Commissioner of Internal Revenue v. Goodyear Philippines
REITERATIONFacts
The Antecedents: Respondent Goodyear Philippines, Inc. (Goodyear PH) is a domestic corporation. Its authorized capital stock was increased, with preferred shares solely subscribed by Goodyear Tire and Rubber Company (GTRC), a foreign company. Goodyear PH authorized the redemption of GTRC's preferred shares at a redemption price comprising the aggregate par value and accrued unpaid dividends. Procedural History: Goodyear PH filed an application for relief from double taxation with the BIR, seeking confirmation that the redemption was not subject to Philippine income tax under the RP-US Tax Treaty. Despite this, Goodyear PH withheld and remitted 15% Final Withholding Tax (FWT) on the difference between the redemption price and the aggregate par value. Subsequently, Goodyear PH filed an administrative claim for refund with the BIR and, thirteen days later, a judicial claim with the Court of Tax Appeals (CTA). The CTA Division granted the refund, ruling that the redemption was not subject to Philippine income tax and the amount paid was not considered dividends subject to FWT. The CTA En Banc affirmed this ruling. The Commissioner of Internal Revenue (CIR) elevated the case to the Supreme Court.

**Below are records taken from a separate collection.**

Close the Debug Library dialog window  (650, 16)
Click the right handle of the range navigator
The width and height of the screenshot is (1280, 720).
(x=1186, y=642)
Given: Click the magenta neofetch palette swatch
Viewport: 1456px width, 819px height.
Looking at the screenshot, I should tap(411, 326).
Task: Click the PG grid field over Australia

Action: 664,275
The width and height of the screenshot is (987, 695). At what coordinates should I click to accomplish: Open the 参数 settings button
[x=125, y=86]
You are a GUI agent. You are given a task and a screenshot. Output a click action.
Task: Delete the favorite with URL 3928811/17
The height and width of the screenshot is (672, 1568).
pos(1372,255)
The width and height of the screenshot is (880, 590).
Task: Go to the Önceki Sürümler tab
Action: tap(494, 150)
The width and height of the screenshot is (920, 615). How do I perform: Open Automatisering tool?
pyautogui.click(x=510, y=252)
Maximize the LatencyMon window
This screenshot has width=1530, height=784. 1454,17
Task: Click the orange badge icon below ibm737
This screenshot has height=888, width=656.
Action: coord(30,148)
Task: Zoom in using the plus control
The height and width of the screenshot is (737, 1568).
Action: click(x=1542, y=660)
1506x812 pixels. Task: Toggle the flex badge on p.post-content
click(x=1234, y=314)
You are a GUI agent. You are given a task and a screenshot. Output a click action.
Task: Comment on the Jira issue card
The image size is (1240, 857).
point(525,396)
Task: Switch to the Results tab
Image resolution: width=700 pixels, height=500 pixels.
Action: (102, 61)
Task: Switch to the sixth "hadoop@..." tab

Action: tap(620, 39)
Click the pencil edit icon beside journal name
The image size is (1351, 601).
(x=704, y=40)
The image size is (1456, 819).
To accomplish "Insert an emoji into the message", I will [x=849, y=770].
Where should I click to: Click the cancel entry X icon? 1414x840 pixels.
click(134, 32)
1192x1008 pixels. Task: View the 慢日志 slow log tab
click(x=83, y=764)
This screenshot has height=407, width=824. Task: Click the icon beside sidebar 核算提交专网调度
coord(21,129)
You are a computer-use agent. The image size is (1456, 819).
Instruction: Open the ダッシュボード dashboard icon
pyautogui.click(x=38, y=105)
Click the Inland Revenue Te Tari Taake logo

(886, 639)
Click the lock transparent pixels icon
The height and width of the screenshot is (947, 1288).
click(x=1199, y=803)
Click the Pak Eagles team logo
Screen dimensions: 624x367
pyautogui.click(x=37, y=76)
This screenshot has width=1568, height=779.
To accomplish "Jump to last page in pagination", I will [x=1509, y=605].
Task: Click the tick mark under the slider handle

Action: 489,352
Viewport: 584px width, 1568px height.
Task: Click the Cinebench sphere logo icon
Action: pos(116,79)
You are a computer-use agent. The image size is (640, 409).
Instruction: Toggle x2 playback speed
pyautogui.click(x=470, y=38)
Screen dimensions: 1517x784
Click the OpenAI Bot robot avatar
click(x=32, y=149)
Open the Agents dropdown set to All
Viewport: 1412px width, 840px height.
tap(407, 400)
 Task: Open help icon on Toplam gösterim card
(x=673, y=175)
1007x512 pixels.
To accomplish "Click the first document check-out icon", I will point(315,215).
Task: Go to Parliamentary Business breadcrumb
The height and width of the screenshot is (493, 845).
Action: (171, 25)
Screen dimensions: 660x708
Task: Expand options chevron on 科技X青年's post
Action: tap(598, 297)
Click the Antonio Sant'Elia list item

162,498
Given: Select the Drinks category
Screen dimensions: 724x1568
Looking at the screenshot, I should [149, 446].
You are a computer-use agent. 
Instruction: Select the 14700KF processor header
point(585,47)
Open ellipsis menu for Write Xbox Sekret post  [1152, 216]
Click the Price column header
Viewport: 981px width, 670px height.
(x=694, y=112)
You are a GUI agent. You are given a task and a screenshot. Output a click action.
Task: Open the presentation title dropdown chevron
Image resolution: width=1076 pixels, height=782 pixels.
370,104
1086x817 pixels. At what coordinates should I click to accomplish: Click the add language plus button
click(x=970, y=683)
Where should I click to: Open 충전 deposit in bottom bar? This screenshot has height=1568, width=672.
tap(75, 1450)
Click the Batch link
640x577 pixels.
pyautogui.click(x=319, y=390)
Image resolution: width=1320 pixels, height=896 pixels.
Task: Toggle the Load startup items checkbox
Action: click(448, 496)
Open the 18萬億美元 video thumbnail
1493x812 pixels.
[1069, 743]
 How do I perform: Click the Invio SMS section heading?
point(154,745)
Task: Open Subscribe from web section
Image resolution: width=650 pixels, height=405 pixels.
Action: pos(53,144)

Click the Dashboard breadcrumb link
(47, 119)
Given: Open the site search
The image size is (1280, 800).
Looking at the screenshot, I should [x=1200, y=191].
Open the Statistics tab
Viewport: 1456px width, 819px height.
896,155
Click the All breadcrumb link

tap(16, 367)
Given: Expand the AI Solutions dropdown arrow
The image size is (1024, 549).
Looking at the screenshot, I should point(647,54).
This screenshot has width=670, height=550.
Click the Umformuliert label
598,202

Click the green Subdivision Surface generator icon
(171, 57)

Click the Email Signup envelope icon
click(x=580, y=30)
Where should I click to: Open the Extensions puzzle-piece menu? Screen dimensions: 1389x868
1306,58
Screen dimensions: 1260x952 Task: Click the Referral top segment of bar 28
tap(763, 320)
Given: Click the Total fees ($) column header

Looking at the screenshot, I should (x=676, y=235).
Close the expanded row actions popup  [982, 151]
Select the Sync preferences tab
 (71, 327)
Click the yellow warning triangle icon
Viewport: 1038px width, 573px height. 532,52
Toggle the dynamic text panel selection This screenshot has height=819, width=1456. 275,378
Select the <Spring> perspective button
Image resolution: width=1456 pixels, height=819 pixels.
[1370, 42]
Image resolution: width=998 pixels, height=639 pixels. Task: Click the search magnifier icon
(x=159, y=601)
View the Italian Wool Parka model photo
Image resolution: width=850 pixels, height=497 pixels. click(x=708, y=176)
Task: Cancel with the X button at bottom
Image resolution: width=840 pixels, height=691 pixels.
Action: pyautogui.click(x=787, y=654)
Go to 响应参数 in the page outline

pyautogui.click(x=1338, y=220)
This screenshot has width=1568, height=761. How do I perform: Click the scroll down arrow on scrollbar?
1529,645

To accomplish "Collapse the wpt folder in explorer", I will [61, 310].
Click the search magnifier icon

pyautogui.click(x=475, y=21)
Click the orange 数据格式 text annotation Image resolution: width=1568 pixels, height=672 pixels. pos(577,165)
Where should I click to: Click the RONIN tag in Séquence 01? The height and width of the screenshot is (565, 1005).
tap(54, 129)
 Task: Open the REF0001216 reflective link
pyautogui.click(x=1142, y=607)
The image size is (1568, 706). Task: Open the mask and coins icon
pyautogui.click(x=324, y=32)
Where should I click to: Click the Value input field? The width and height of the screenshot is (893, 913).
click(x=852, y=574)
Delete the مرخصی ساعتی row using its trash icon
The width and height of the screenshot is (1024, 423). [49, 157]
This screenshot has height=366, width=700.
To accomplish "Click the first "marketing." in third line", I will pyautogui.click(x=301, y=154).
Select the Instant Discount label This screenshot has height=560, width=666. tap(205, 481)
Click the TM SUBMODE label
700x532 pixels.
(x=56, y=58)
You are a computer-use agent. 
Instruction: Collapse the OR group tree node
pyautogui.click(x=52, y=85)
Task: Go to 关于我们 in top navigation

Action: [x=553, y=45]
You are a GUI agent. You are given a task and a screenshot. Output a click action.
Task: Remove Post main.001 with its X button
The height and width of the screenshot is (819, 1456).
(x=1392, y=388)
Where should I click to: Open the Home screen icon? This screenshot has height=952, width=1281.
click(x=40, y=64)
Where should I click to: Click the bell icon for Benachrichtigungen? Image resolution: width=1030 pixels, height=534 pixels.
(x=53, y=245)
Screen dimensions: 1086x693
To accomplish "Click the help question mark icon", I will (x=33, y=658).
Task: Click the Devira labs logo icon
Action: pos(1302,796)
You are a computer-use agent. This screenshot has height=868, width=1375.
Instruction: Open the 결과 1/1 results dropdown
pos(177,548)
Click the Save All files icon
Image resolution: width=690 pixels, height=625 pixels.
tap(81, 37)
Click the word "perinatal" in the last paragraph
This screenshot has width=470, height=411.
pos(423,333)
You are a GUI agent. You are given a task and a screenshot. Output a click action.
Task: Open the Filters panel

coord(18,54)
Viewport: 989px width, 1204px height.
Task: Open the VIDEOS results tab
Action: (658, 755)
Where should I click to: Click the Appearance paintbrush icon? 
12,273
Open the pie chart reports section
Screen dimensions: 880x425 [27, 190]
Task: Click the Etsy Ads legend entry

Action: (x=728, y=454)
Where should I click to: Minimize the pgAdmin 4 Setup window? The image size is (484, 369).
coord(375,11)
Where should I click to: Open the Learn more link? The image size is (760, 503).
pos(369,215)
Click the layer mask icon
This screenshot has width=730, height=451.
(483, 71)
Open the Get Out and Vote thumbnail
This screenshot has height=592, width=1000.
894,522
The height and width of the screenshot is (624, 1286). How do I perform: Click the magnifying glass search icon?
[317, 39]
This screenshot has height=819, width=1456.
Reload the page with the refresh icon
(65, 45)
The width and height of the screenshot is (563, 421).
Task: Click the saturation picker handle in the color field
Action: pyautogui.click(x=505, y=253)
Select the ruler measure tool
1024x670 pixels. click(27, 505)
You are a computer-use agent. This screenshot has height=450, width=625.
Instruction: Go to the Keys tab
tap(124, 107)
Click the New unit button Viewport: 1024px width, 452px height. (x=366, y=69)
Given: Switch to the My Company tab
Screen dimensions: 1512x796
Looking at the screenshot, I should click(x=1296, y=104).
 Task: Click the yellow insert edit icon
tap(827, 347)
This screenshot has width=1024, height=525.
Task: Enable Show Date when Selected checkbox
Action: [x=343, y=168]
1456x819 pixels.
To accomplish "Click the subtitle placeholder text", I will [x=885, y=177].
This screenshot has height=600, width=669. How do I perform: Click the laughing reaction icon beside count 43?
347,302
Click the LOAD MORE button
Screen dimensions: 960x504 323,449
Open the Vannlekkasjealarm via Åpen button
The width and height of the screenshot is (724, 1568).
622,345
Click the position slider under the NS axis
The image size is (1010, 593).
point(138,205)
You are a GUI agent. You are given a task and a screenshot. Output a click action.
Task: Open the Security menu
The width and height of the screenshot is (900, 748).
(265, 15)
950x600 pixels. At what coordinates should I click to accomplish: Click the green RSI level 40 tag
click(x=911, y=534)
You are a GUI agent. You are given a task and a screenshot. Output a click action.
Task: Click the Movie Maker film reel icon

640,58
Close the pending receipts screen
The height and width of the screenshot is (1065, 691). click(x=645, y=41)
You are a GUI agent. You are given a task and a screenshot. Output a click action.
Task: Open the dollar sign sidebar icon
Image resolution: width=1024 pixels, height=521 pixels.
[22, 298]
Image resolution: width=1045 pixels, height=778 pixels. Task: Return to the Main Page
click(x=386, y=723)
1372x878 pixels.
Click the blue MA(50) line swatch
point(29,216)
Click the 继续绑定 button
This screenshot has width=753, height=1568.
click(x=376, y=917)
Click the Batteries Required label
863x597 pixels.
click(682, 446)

The Petition: The CIR assailed the CTA En Banc's decision, arguing that Goodyear PH failed to exhaust administrative remedies by filing the judicial claim prematurely and that the gain derived by GTRC was subject to 15% FWT on dividends.
Issue(s)
Whether the judicial claim for refund should be dismissed for non-exhaustion of administrative remedies. Whether the gain derived by GTRC from the redemption of its preferred shares is subject to 15% Final Withholding Tax (FWT) on dividends.
Ruling
The petition is denied. The Decision dated August 14, 2014 and the Resolution dated January 5, 2015 of the Court of Tax Appeals En Banc in C.T.A. EB No. 1041 are affirmed.
Ratio Decidendi
On the issue of exhaustion of administrative remedies: The Court held that the respondent correctly and timely sought judicial redress. Section 229 of the Tax Code requires that an administrative claim for refund be filed before a judicial claim can be maintained. However, it does not mandate that the taxpayer must await the final resolution of the administrative claim. The purpose of the administrative claim is to serve as a notice of warning to the Commissioner that court action will follow. To await the CIR's action could lead to the forfeiture of the taxpayer's right to seek judicial recourse if the two-year prescriptive period expires. In this case, both claims were filed within the two-year period, and the respondent filed the judicial claim to avoid losing its right to appeal as the prescriptive period was nearing its end. Therefore, the filing of the judicial claim thirteen days after the administrative claim did not violate the principle of exhaustion of administrative remedies. On the issue of the taxability of the redemption gain: The Court affirmed the CTA's ruling that the net capital gain derived by GTRC from the redemption of its preferred shares was not subject to Philippine income tax. While Section 28(B)(5)(c) of the Tax Code generally subjects capital gains of non-resident foreign corporations to tax, Article 14 of the RP-US Tax Treaty exempts gains from the alienation of property by a US resident, such as GTRC, from Philippine tax, unless the domestic corporation's assets principally consist of real property. The evidence showed that Goodyear PH's real property assets were less than 50% of its total assets, thus falling outside the exception. Furthermore, the Court held that the portion of the redemption price representing ₱97,732,314.00, which petitioner claimed as accumulated dividends in arrears, was not subject to the 15% FWT on dividends under Section 28(B)(5)(b) of the Tax Code. This is because, under Section 73(A) of the Tax Code and Section 43 of the Corporation Code, dividends can only be declared out of unrestricted retained earnings. The records showed that Goodyear PH had no unrestricted retained earnings during the relevant period and operated at a deficit. Therefore, the payment for the redemption of shares could not be considered dividends in arrears.
Main Doctrine
The redemption of preferred shares by a domestic corporation from a non-resident foreign corporation, where the assets of the domestic corporation do not principally consist of real property, is not subject to Philippine income tax. Furthermore, the portion of the redemption price representing accrued dividends is not subject to final withholding tax on dividends if there are no unrestricted retained earnings from which to declare such dividends.